Work to be completed =
Throughout the records below, find each line holding "Choose" and copy it.

Extracted records =
+===+

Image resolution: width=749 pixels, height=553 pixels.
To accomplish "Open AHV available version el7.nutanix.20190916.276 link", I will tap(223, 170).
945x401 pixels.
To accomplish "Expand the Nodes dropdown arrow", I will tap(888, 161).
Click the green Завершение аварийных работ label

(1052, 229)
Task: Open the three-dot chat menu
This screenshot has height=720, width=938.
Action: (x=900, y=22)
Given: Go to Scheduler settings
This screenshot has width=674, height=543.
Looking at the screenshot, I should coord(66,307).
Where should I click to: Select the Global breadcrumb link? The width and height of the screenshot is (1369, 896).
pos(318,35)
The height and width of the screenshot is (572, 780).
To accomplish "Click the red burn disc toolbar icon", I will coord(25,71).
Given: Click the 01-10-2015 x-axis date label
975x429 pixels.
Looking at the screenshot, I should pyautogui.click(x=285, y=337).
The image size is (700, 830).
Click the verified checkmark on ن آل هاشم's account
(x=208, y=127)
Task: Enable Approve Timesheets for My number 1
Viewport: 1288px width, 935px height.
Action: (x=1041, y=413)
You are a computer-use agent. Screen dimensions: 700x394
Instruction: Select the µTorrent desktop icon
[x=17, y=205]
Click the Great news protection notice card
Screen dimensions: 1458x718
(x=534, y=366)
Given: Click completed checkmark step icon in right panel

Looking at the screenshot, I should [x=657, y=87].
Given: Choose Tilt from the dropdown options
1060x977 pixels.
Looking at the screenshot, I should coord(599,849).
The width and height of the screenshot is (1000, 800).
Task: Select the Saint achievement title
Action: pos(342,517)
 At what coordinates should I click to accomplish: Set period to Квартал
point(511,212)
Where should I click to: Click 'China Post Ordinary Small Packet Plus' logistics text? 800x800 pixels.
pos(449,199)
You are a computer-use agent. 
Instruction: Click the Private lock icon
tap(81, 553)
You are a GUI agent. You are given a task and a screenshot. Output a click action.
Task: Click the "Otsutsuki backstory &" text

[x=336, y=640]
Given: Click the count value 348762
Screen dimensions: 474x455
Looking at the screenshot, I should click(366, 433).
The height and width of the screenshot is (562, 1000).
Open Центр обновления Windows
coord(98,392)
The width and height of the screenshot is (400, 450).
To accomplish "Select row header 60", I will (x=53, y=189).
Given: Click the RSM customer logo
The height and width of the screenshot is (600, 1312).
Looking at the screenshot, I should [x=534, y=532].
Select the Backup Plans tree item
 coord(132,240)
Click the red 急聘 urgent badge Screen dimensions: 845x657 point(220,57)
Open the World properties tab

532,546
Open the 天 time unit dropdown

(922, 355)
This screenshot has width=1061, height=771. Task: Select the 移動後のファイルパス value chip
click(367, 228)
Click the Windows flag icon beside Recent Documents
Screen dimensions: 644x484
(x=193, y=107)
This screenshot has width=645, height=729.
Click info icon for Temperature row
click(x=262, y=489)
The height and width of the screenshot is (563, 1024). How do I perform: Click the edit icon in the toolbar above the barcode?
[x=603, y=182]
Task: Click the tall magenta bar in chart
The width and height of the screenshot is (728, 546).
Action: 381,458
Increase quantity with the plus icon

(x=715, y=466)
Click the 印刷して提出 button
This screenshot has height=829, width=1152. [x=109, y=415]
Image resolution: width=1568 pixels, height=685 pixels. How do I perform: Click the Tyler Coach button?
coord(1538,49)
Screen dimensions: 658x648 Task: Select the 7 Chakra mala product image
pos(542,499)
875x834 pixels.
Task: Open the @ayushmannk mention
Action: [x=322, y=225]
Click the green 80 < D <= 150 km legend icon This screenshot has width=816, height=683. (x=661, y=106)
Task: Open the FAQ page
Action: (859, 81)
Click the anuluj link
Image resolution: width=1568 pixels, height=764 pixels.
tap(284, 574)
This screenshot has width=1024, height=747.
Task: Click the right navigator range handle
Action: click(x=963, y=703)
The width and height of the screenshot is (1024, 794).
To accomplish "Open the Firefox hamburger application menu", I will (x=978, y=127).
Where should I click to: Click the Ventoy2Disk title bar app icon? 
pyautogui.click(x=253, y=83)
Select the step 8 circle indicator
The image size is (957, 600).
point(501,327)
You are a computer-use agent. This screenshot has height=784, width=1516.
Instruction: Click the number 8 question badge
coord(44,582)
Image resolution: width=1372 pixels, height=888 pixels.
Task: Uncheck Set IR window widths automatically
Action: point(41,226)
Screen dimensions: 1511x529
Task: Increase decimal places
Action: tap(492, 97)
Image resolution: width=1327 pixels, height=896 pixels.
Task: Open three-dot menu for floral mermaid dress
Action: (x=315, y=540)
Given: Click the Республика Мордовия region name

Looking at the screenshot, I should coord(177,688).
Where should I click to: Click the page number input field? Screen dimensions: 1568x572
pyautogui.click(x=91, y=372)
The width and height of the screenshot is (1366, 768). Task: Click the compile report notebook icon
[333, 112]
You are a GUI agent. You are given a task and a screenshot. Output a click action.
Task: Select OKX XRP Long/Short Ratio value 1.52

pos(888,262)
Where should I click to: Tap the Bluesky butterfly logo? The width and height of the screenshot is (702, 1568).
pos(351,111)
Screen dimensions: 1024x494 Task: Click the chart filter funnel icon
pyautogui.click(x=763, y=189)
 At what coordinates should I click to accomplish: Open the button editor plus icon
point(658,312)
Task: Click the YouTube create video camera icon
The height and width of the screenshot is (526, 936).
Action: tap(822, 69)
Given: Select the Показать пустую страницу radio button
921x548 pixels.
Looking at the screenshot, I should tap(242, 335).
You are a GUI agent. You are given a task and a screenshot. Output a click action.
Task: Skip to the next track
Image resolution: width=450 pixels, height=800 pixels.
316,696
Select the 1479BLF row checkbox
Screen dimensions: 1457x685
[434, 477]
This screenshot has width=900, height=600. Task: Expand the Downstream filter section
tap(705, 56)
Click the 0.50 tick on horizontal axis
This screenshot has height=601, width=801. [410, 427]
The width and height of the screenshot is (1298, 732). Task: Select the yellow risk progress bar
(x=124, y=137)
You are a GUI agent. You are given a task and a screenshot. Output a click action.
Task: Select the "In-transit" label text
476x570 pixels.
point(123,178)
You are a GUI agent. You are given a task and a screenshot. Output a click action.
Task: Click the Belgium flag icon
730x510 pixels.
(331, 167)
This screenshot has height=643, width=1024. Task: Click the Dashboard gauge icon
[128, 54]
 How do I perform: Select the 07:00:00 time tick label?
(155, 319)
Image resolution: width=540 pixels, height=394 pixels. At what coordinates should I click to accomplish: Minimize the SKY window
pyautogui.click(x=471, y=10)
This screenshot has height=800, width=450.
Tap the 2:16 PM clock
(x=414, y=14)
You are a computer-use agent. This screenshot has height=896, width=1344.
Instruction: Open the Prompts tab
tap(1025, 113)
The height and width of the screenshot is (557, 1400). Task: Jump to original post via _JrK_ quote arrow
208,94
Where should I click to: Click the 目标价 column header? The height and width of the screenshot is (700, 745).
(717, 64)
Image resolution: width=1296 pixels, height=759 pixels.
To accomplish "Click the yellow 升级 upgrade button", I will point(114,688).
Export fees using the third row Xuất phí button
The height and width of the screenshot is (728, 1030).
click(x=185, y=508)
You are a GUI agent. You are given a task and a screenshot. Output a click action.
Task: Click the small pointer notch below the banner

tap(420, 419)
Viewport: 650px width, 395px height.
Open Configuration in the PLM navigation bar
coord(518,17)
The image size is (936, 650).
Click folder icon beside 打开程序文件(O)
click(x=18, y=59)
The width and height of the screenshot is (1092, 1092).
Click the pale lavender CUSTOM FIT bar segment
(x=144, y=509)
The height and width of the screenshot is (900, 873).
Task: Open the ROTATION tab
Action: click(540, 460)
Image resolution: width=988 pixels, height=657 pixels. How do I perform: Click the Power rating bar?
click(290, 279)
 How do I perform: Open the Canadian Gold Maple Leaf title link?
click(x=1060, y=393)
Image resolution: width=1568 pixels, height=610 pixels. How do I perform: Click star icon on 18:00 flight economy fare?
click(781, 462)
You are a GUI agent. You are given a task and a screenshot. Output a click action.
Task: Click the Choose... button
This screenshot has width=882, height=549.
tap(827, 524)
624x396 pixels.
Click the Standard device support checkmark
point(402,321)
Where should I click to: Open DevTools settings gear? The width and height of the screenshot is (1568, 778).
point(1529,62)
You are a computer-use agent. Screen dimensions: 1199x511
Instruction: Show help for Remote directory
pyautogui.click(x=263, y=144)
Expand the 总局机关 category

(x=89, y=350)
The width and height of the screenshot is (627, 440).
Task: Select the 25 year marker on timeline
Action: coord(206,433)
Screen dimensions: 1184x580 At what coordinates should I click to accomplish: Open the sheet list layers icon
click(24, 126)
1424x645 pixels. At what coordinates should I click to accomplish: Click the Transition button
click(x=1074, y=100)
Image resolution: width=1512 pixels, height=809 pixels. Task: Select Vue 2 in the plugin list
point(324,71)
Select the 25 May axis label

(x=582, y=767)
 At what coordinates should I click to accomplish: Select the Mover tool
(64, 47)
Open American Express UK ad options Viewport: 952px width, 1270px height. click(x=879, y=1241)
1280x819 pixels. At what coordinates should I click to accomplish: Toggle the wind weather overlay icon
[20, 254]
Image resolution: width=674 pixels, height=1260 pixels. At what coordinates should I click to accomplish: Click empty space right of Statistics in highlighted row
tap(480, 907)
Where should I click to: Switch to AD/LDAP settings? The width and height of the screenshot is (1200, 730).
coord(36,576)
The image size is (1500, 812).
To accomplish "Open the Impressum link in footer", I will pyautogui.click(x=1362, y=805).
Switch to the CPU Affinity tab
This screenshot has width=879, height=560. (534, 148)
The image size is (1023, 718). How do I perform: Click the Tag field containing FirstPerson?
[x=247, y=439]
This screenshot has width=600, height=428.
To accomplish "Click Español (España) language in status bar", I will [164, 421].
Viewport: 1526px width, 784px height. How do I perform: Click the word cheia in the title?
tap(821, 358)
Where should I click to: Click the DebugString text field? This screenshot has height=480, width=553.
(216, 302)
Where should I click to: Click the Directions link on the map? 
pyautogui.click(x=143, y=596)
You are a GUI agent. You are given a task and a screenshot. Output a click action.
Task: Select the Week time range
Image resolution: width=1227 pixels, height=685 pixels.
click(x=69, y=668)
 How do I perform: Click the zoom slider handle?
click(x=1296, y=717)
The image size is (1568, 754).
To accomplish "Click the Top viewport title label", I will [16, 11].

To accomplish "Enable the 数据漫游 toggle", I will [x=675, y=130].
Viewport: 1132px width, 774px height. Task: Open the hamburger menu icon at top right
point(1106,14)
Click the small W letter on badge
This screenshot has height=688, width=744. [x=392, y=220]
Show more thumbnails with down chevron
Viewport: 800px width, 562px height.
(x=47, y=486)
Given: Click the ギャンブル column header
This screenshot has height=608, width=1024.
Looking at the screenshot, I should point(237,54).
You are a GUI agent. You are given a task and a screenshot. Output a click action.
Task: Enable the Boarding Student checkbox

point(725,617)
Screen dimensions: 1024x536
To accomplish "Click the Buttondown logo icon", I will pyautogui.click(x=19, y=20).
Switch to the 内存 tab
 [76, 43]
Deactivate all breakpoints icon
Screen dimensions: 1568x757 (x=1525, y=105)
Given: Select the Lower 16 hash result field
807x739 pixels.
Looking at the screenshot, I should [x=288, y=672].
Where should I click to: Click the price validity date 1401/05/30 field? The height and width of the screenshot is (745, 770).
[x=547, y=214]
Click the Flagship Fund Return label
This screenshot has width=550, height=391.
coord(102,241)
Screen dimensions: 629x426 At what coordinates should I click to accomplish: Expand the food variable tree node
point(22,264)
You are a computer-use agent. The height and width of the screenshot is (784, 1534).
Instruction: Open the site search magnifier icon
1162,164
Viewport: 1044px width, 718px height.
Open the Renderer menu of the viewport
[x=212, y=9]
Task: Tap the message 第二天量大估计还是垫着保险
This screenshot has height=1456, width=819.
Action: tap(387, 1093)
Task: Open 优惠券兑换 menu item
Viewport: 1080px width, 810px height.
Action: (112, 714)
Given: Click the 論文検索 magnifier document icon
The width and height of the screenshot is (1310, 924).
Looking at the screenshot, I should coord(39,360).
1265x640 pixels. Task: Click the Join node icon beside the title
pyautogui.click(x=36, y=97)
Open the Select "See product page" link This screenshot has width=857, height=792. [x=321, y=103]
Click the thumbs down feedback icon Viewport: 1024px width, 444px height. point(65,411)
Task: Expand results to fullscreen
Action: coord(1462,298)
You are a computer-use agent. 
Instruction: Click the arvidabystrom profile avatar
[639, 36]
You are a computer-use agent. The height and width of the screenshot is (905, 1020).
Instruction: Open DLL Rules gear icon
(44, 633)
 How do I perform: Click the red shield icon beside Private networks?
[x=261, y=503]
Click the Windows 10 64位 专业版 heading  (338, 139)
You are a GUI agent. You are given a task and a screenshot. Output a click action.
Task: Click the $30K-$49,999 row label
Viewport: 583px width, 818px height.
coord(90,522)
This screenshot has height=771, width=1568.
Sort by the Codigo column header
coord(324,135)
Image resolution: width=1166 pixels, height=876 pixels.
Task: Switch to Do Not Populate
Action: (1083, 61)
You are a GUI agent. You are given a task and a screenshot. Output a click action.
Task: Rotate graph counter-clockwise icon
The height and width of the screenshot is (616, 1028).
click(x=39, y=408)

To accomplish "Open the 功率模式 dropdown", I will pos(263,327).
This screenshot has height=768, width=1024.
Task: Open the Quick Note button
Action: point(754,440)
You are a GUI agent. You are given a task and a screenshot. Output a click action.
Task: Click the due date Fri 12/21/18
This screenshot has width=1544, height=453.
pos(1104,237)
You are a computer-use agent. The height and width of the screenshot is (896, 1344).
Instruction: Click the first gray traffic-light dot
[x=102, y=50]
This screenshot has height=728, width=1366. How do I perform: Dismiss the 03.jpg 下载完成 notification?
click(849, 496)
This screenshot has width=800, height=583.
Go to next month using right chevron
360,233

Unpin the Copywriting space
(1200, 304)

+===+

Exercise result =
Given: Choose Tilt from the dropdown options
Task: Click the Choose... button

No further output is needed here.